After the horrible ice storm last winter the city had more tree branches than they knew what to do with. They chipped it up into mulch and offered it for free to any city resident. It got us thinking about the spring yard work we planned to do. When we went to the home improvement store to get supplies, we checked out their landscaping blocks and found them on sale. While they weren’t the fancy-shmancy ones we’d been drooling over for years, they were very nice and within our budget. Like many of our house projects, landscaping the front of the house was a rather impulsive decision. We’d been planning what we wanted to do for years, but hadn’t planned to do it right then. However, we knew we’d never find the supplies at a better price, so we jumped at the chance. On a Friday night we bought the blocks and set them up and the following day my husband and a co-worker picked up mulch. On Sunday we got a load of topsoil and Monday (Memorial Day) my parents came up to help. Originally, they’d just planned to help us do some weeding, plant tomatoes, and fill a few hanging baskets with annuals but they were happy to help us get some major work done.

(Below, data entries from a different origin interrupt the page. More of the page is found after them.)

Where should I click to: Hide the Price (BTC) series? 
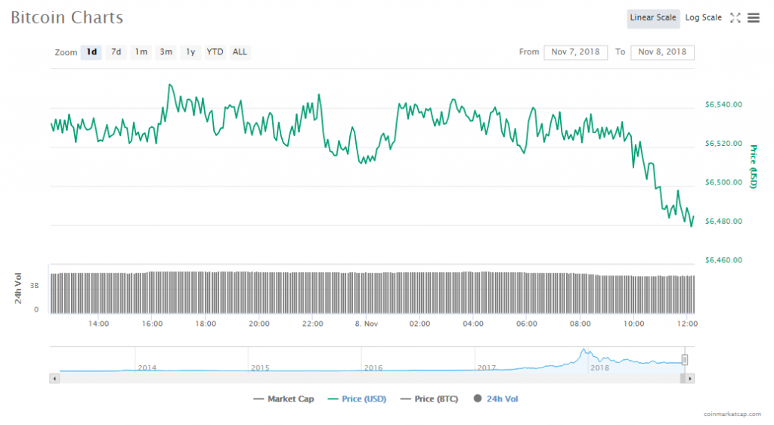tap(429, 399)
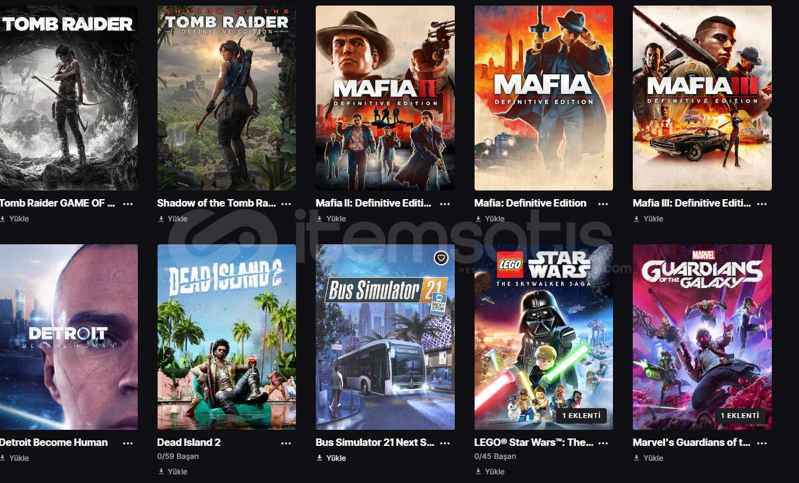Click the 1 EKLENTİ badge on Guardians of the Galaxy
This screenshot has height=483, width=799.
(740, 416)
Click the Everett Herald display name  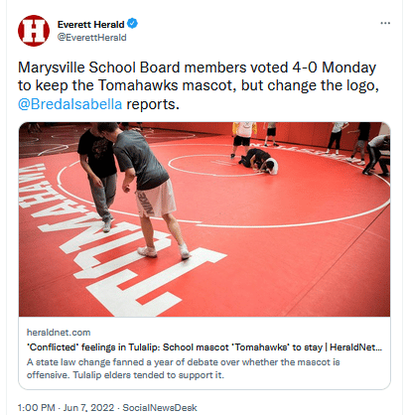pos(90,24)
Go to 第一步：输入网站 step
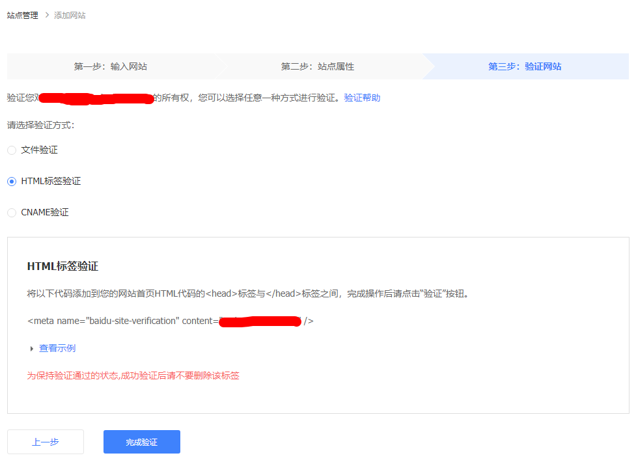The image size is (636, 475). tap(115, 66)
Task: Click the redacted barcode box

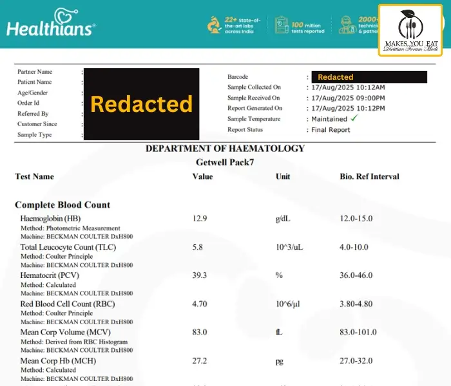Action: [369, 77]
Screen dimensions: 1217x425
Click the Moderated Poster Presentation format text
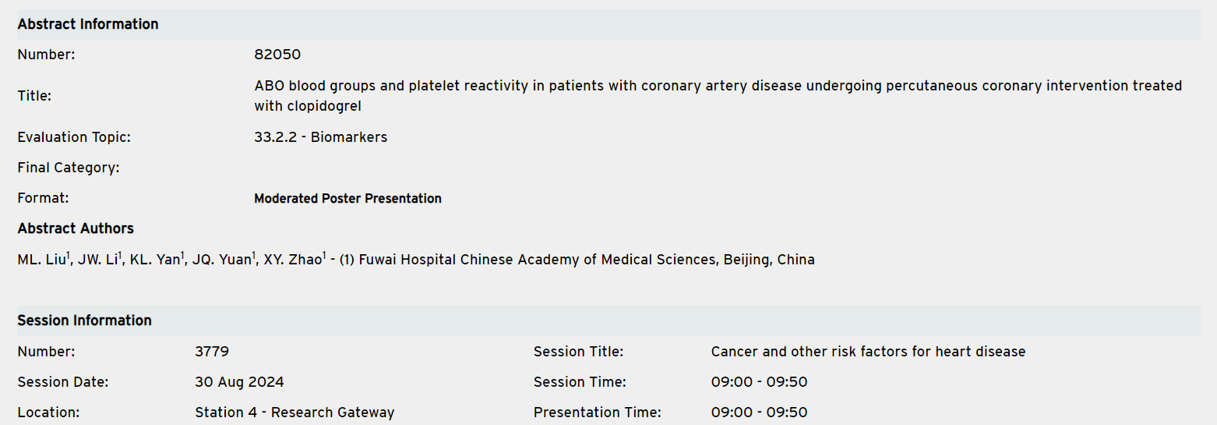coord(347,199)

It was exhausting, but by the end of the day we had two half-moon raised flowerbeds in front of the house filled with well-fertilized soil, landscaping felt, mulch, and some flowers. We planted hostas, astilbe, a rosebush, and a dwarf hydrangea. We added the landscaping items we’d collected over the years. We filled hanging baskets with annuals and a couple of containers with pansies, herbs, kale, and lettuce. We planted tomatoes in the west bed between the roses, peonies, and bleeding heart. And then we collapsed.
There is plenty more we need to do. That obelisk trellis will have clematis climbing up it someday. The bronze ceramic sculpture (actually a garden stool) will be turned into a fountain. And there will be a lot more flowers.
The next major project for the house is going to be having a new roof put on. *groans* It’s the one project we aren’t going to do ourselves. We just got an estimate for what it will cost and while we do plan to get a few others to be on the safe side, it’s right in line with what we expected. Painfully expensive. But a roof isn’t something we can mess around with and it will make a huge difference in the curb appeal of the house. We’re going to get rid of the hunter green and go with a dark charcoal shingles. After it’s done, we’ll paint the shutters and front door black. I think it’ll look nice against the siding, and make the landscaping take center stage. Oh, and we HAVE to replace that ugly, rusted railing off the front steps. I’ve been eager to do that since we moved in. The new one will have cleaner lines and be a nice glossy black.
What projects have you been waiting to do since you moved into the place you live?